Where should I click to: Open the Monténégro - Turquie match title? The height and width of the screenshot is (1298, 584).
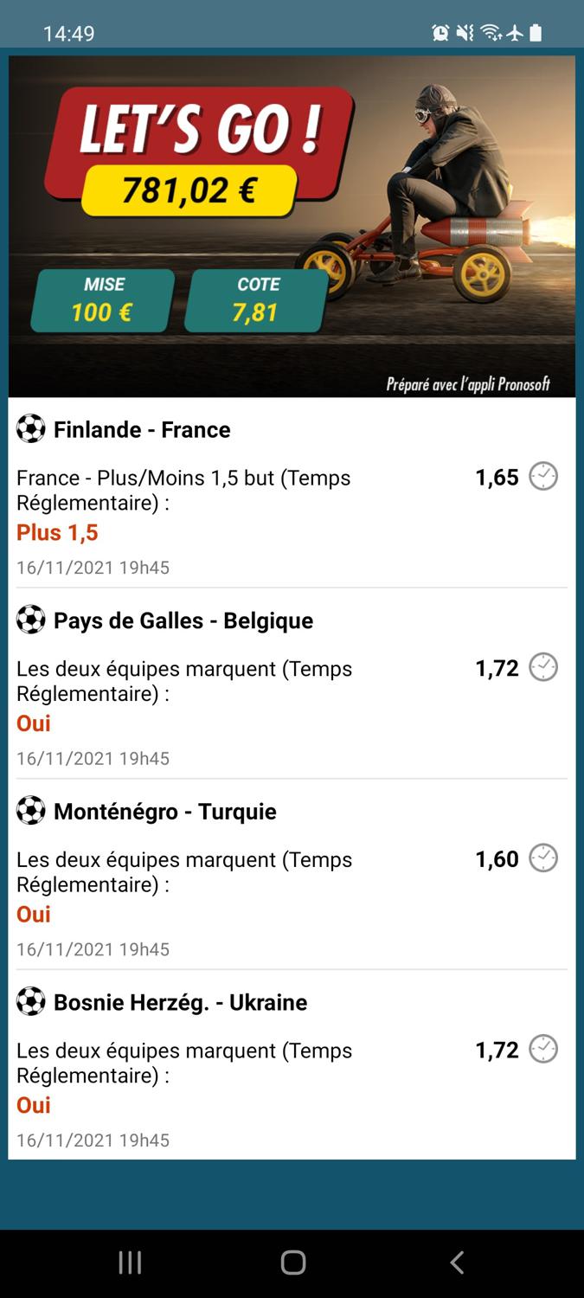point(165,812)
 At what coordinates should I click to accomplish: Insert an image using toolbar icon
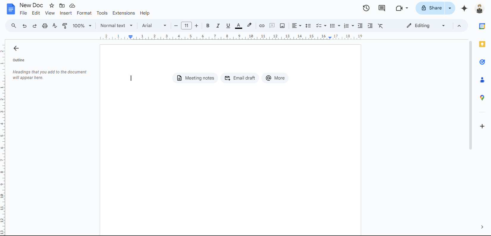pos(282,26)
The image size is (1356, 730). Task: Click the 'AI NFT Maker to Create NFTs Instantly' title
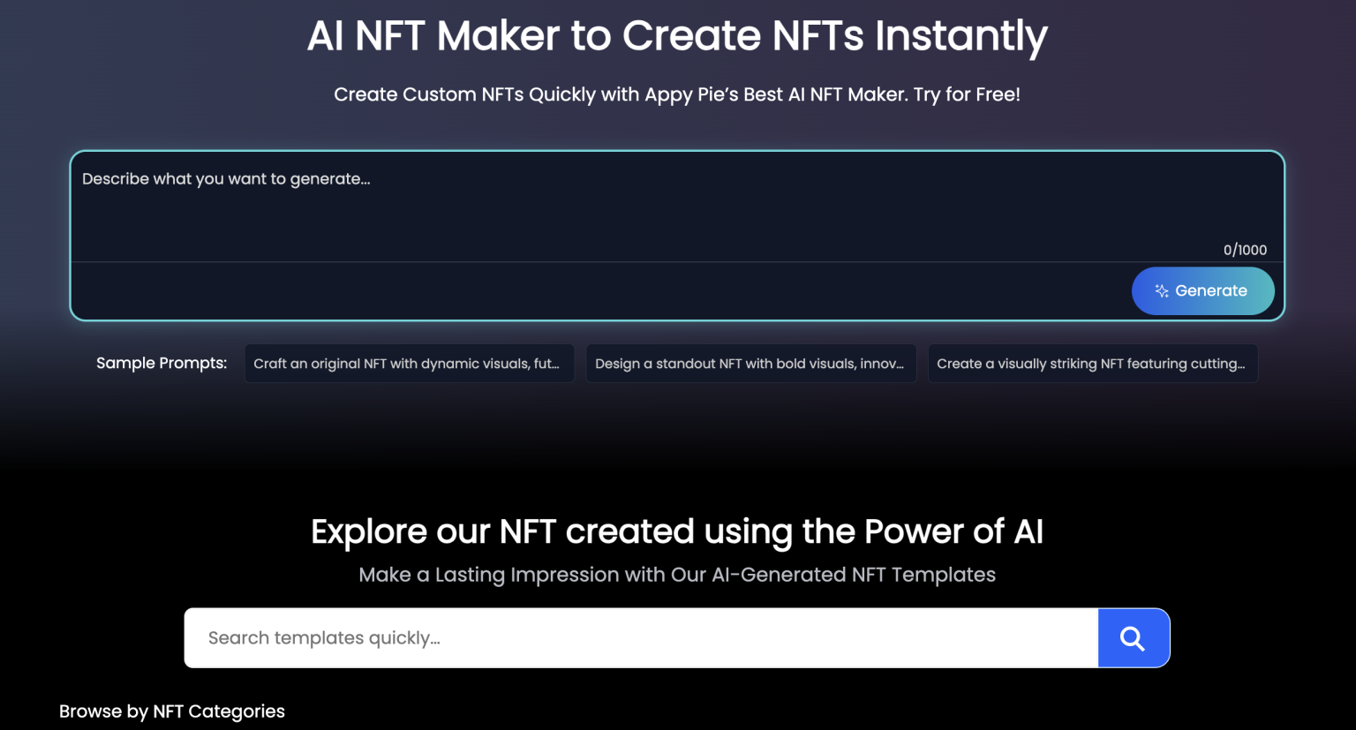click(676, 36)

* _Instructions for the task_: Exact reproduction of the entries above is required, with pictures excluded.

* _Task result_:
Where should I click to: Open the Monténégro - Turquie match title? The height and width of the screenshot is (1298, 584).
point(165,812)
 At what coordinates should I click to accomplish: Insert an image using toolbar icon
pos(282,26)
The image size is (1356, 730). Task: Click the 'AI NFT Maker to Create NFTs Instantly' title
click(676, 36)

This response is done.